Showcasing local artisanship, it has everything from hand-pressed bricks to indigo textiles and Anjat basket backpacks for the beach. The Island suite rooms have their own bar with all the equipment one needs to make cocktails, a terrace overlooking the pool and colourful, graphic doors. We hit the local shops before dining out at the dressy Ku De Ta, one of the island’s hot spots. Here we devour suckling pig urutan, with peanuts, pickled jicama and toasted rice, with ikan goreng, crispy snapper fillets with sambal and baby basil, and fresh-mixed cocktails. The next day, we saunter into the less frenetic neighbouring town of Canggu and enjoy beef randang overlooking the waves, and loaf around the cosmopolitan hang outs such as Bottega Italiana restaurant, the Raw juice bar and 91 DGRS clothing store.
Our new purchases —linen shirts and short suits — are whisked away and pressed as soon as we step foot on the final stop on our tour: the “Edge of Wildness” hotel Nihi Sumba. Voted the best hotel in the world by Travel + Leisure magazine, it is no easy feat getting there, which just adds to its charm. We take a flight from Bali to Sumba, where we are greeted by its driver, ready with home-made granola bars wrapped in banana leaves for the bumpy hour and a half drive.
Now a joint venture between apparel investor Chris Burch and hotelier James McBride, the estate offers 27 villas, from jungle getaways to surf-front houses. We are lucky enough to have the Mamole treehouse all to ourselves — a network of three bedrooms, an infinity pool and an open-air living room with artisanal touches such as a basin carved from a tree trunk. That night we feast on raw tuna with chillis, basil, ginger flower and lime, followed by red snapper cooked in banana leaves with woku herbs and spices.

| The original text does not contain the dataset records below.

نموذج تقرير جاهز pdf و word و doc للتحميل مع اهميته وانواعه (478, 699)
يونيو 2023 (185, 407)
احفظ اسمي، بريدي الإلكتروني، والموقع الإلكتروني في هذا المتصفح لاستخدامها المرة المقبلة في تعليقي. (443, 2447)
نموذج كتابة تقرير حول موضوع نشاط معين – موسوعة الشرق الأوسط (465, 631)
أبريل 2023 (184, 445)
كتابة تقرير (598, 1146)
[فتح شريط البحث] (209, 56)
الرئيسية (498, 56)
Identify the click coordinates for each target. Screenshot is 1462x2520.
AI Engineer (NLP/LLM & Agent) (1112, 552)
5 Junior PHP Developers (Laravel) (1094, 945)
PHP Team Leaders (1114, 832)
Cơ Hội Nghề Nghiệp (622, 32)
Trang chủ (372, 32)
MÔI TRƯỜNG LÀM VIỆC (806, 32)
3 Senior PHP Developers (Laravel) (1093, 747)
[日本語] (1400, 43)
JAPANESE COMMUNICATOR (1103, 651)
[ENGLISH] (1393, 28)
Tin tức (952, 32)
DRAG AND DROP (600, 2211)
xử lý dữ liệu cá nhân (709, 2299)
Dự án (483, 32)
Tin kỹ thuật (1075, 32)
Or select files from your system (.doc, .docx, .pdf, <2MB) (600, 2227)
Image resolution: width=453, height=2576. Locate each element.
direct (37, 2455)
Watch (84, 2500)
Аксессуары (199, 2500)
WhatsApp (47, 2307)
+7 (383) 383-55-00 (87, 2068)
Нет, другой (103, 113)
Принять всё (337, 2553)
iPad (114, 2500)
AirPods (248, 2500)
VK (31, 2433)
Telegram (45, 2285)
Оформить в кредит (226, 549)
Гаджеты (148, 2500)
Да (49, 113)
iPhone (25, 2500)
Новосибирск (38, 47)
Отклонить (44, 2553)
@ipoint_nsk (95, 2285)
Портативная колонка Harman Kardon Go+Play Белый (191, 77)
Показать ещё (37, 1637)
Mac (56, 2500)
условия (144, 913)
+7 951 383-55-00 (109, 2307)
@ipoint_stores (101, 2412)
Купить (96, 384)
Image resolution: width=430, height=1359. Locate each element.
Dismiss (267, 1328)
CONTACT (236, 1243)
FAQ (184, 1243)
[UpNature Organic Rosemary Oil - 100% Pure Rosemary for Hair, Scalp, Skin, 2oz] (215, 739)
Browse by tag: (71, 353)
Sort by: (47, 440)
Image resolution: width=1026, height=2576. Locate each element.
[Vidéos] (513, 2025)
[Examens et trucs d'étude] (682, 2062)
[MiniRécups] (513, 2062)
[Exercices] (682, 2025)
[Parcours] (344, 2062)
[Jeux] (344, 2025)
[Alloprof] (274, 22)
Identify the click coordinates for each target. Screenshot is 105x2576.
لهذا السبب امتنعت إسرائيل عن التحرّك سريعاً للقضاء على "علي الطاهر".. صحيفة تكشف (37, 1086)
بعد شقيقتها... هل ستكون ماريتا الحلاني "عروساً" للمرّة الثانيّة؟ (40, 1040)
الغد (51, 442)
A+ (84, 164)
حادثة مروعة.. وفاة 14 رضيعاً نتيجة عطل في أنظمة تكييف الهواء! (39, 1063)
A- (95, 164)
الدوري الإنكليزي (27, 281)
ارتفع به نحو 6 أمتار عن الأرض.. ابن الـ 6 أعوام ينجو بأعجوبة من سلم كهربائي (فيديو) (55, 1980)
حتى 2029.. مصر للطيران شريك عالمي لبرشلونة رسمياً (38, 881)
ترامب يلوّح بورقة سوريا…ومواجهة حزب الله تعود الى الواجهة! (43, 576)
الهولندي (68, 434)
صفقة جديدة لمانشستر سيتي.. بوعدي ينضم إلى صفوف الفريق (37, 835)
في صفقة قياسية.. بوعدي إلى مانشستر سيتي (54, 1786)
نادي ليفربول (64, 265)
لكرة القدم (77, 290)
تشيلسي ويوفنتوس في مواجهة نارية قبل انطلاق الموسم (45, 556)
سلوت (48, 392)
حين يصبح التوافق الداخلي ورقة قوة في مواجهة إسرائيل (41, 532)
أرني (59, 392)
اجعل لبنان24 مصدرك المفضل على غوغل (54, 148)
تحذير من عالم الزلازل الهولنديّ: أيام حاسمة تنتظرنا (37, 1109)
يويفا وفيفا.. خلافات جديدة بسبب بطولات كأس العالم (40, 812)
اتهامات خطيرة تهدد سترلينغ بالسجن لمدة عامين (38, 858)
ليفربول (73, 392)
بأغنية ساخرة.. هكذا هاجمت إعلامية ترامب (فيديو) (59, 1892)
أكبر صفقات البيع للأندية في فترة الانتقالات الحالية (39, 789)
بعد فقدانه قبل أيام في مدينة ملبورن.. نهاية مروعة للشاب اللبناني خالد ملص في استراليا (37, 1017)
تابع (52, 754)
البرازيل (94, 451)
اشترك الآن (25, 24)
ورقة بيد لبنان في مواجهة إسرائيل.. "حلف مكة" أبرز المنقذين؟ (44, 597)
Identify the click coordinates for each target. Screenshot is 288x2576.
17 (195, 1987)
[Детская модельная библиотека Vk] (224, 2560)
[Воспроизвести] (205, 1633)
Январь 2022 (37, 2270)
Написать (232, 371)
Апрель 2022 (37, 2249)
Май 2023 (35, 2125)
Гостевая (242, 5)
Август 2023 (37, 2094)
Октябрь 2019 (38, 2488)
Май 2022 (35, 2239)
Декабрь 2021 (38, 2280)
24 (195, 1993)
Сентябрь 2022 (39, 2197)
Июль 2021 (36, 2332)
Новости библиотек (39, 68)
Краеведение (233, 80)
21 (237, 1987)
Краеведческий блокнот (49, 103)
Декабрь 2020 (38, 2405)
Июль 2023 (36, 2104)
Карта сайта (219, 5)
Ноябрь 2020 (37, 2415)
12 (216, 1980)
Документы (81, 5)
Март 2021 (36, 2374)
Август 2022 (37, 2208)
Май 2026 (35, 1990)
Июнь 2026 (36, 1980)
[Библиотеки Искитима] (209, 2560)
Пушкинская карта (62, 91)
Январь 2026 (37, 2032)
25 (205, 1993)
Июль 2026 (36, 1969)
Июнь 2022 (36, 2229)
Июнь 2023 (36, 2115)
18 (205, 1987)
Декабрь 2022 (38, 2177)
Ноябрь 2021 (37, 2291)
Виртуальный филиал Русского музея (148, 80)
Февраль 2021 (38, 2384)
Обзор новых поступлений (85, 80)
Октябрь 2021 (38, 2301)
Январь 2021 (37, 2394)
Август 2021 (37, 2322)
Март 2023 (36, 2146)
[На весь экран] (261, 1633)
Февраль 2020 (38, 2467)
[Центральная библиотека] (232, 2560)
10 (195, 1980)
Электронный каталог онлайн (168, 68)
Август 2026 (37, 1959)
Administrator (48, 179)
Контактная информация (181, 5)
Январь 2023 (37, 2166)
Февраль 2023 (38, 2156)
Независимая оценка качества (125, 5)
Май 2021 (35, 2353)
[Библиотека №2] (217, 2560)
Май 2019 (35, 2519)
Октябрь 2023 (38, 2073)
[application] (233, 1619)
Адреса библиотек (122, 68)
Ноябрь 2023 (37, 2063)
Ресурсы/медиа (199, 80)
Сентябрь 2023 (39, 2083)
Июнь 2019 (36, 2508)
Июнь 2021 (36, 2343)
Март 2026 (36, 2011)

There can be fewer more peaceful spots than here, overlooking our deserted cove, the sound of the waves crashing below
The main draw for many here is the surf — but this particular “private” wave (as it lies in front of the hotel, it is by default private) has a waiting list of six months to over two years for peak slots and costs US$250 to surf. Occy’s Left, as it is called, has a maximum of 10 surfers per day — but the reward is a 200-300m long and often thrilling ride through sections of ripple walls and heaving barrels.
There are plenty of other diversions. Equiphiles will delight at the riding stables (the venue hosts polo every year for a gilded party-loving set), while a yoga studio perched above the treetops provides a home for some of the best teachers in the world.
Our final day is spent on a spa safari. After an hour’s trek cross country, including a visit to a local Sumba village where more artisanal wares are acquired, we reach a private massage room, the sides open to the elements. We are covered in mud for the Sun-Kissed Body Wrap treatment and this is followed by a massage using sweet scented chamomile and aloe vera oil.
There can be fewer more peaceful spots than here, overlooking our deserted cove, the sound of the waves crashing below. It is this particular memory that sticks from the trip above all others: nestling in a picture perfect hideaway, calmed, quietened and lulled by the murmurs of nature.